C'est l'espoir militaire de l'Angleterre. En un clin d'oeil, la foule
s'est rassemblée ; un jeune soldat grimpe les marches du perron
de la Bourse et lorsque la musique cesse, il retire sa casquette et
s'exprime d'une voix forte en ces termes: « Mesdames et messieurs,
l'Angleterre compte que tout le monde fera son devoir ». Ce sont
les paroles de Nelson avant la bataille de Trafalgar. Le soldat continue
: « L'Angleterre n'a pas voulu décréter le service
militaire obligatoire parce qu'elle est convaincue et parce qu'elle
pensé qu'à l'heure du danger l'idée du devoir remplacerait
la loi. L'heure du danger est venue : il faut s'opposer de toutes nos
forces à l'envahissement de l'Europe par la vague teutonne.

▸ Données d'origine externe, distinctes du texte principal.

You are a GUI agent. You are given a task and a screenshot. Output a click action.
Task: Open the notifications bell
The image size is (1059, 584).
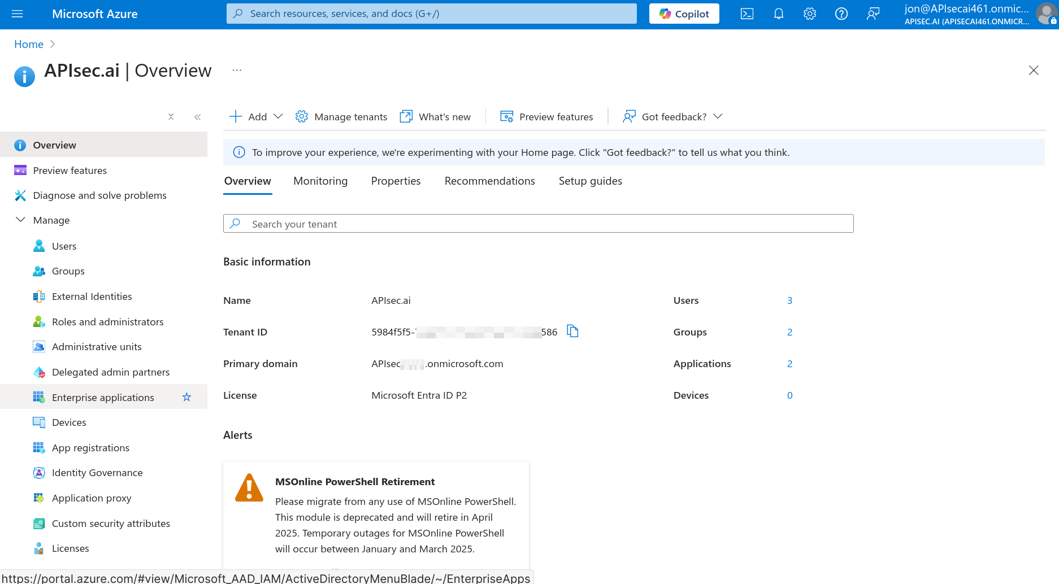[778, 14]
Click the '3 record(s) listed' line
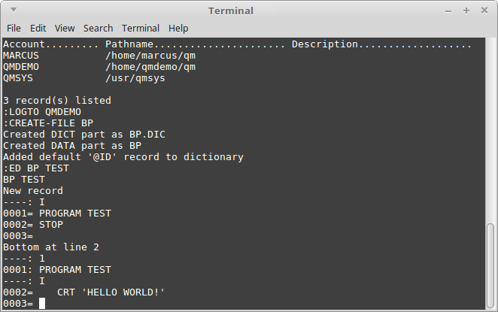The height and width of the screenshot is (312, 498). pos(57,101)
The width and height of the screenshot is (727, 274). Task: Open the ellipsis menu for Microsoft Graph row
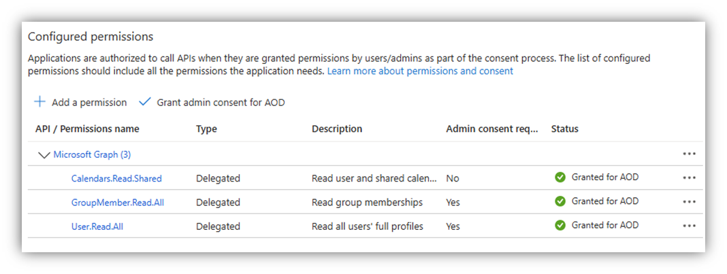coord(689,154)
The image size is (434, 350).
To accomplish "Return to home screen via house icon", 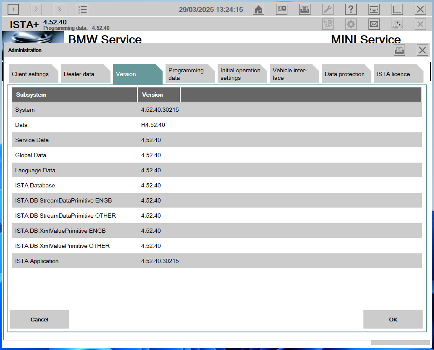I will pyautogui.click(x=258, y=9).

Je
fais appel à votre patriotisme, à la conscience que vous
avez de l'honneur de votre pays qu'il faut sauvegarder. Il ne faut pas
croire que le soldat soit malheureux... »
« Une fois convaincu et encouragé des sous-officiers revenus
du front circulant dans la foule, un jeune homme monte les marches,
échange quelques mots avec un officier chargé de recevoir
les adhésion : c'est le premier pacte qui vient de se conclure.
« L'Angleterre a su rajeunir le vieux systéme de recrutement
et employer tout espèce de moyens nouveaux pour stimule les engagements
volontaires et provoque par toutes sortes de stratagèmes l'enrôlement.
Toute la ville est remplie de pancartes. Des femmes, autrefois sans
doute des suffragettes, ayant renoncé à lacérer
les tableaux, se font propagandistes et orateurs. Tous les moyens sont
mis en oeuvre pour recruter le plus d'engagements possible. Le système
de la réclame parla vue, par les paroles, est pratiqué
avec une perfection vraiment inouïe. »
Le résultat de cette propagande, on 1a connaît, c'est la
superbe armée qui combat, vaillamment à côté
de la nôtre.
Mais ce résultat ne suffit pas encore aux Anglais ; ils veulent
plus. Et, bouleversant toutes leurs traditions, ils en viennent au service
obligatoire.
Les Boches, après cela, ne pourront plus douter de leur volonté
formelle, inébranlable, d'aller jusqu'au bout.